▶ [The task] How many lines in the listing below hold the word "button"? Answer with the number only.

▶ [The records]

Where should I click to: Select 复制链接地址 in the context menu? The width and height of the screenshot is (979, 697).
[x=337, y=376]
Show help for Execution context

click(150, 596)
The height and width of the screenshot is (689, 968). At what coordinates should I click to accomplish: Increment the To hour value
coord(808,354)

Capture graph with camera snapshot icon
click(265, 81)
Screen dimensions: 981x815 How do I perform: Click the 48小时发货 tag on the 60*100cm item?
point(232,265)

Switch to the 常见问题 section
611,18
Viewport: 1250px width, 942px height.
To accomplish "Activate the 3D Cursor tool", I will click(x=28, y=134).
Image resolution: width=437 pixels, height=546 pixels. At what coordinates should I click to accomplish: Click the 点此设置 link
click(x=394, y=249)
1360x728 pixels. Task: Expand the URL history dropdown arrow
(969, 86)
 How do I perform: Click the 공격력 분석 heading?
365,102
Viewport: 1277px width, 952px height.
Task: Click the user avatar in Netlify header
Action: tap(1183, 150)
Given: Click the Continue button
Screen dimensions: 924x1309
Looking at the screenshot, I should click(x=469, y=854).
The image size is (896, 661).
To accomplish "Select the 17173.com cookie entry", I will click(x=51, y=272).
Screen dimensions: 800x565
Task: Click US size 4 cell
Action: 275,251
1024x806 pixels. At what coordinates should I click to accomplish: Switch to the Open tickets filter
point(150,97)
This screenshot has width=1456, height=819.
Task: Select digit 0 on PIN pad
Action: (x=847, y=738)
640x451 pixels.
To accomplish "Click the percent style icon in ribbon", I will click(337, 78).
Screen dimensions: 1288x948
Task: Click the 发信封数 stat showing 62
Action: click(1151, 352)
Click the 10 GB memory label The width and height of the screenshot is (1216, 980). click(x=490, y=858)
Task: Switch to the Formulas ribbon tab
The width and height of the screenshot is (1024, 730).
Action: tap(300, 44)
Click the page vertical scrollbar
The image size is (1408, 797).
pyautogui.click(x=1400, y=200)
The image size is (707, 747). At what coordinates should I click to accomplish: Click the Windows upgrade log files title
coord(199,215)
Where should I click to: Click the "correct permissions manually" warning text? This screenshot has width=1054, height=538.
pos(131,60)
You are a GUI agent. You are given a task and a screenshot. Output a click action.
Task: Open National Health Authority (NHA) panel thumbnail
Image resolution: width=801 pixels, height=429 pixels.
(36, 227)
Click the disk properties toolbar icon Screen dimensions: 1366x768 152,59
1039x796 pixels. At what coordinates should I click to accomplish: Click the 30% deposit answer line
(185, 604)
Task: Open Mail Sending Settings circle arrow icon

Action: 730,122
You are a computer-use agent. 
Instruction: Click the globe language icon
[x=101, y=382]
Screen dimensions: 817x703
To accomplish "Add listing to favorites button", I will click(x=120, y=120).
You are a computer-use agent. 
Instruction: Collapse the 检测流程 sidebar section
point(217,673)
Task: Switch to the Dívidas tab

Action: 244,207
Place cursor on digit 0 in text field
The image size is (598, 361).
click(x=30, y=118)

▶ [Answer for the task] 2